**Text section:**
The code is as follows:
void h(int ** a, int b){
for(int x=1; x<=b; x++)
for(y=1; y<=b; y++)
a[x-1][y-1]= (i/j)*(j/i);
}
I dont understand how this code works as:
1) y is never declared in the for loop.
2) the arithmetic of i and j doesn't make sense to me either if i and j are not declared.
I originally thought this was a intake and that i and j are just x and y. But if that was the case the question would have been very easy compared to any other i have already completed.
The code is probably intended to create an identity matrix with 1's on the leading diagonal and 0's elsewhere.
The Fortran equivalent of that code is used as the first example of bad code in the classic Elements of Programming Style by Kernighan and Plauger.
Working from memory, the Fortran code was roughly:
DO 10 I = 1, N
DO 10 J = 1, N
10 A(I,J) = (I/J)*(J/I)
(There might have been two labels, 10 and 20 say, and one or two continue statements, but I think it was like that. At the time, columns 1-5 were reserved for numeric labels, column 6 was a continuation indicator, and the program occupied columns 7-72, with columns 73-80 being an optional statement sequence number.)

**Material:**
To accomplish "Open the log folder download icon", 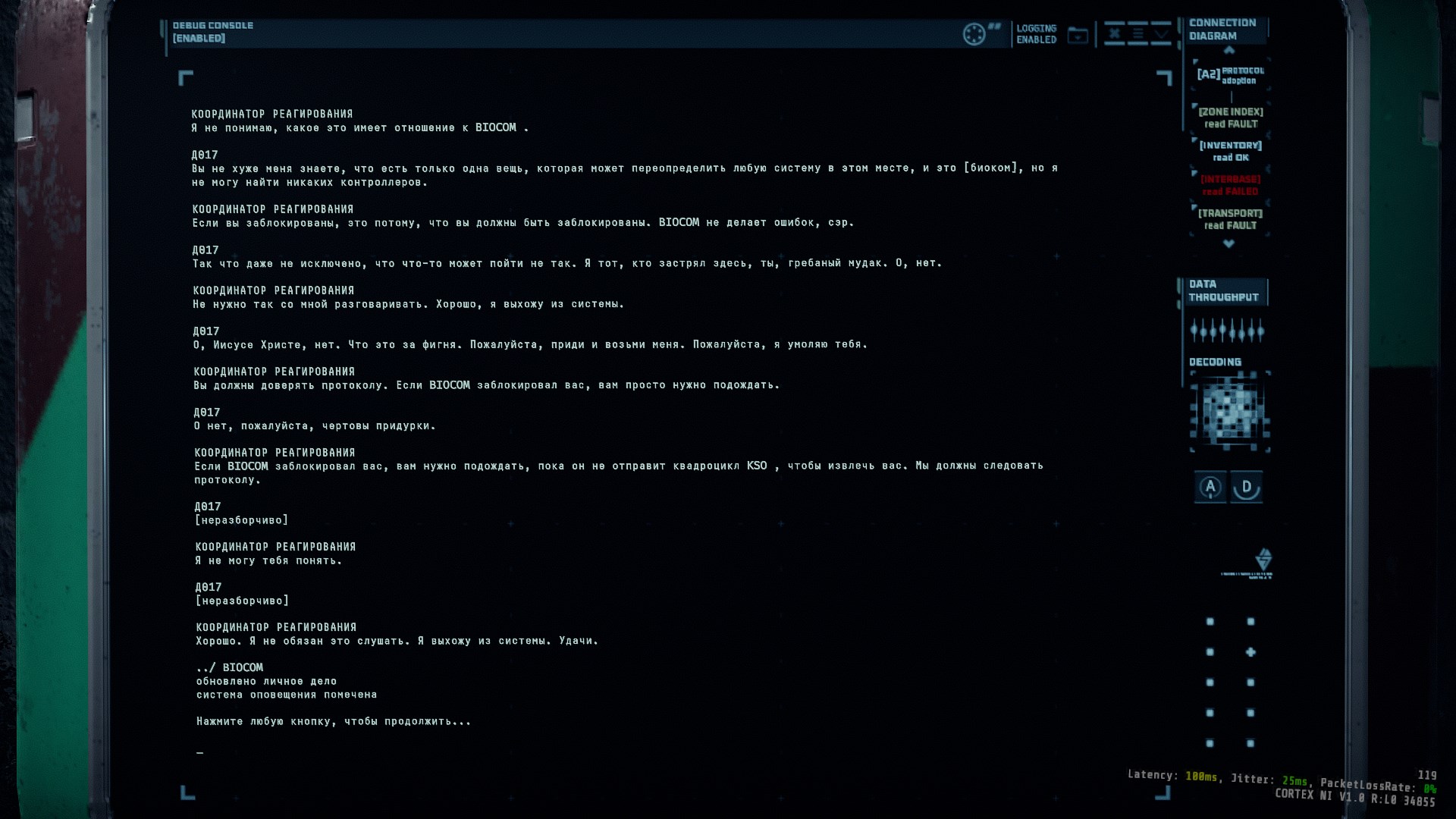I will tap(1078, 35).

**What you will do:** Copy out the entire identity-matrix code text from above, word for word.

**Solution to this problem:**
The code is as follows:
void h(int ** a, int b){
for(int x=1; x<=b; x++)
for(y=1; y<=b; y++)
a[x-1][y-1]= (i/j)*(j/i);
}
I dont understand how this code works as:
1) y is never declared in the for loop.
2) the arithmetic of i and j doesn't make sense to me either if i and j are not declared.
I originally thought this was a intake and that i and j are just x and y. But if that was the case the question would have been very easy compared to any other i have already completed.
The code is probably intended to create an identity matrix with 1's on the leading diagonal and 0's elsewhere.
The Fortran equivalent of that code is used as the first example of bad code in the classic Elements of Programming Style by Kernighan and Plauger.
Working from memory, the Fortran code was roughly:
DO 10 I = 1, N
DO 10 J = 1, N
10 A(I,J) = (I/J)*(J/I)
(There might have been two labels, 10 and 20 say, and one or two continue statements, but I think it was like that. At the time, columns 1-5 were reserved for numeric labels, column 6 was a continuation indicator, and the program occupied columns 7-72, with columns 73-80 being an optional statement sequence number.)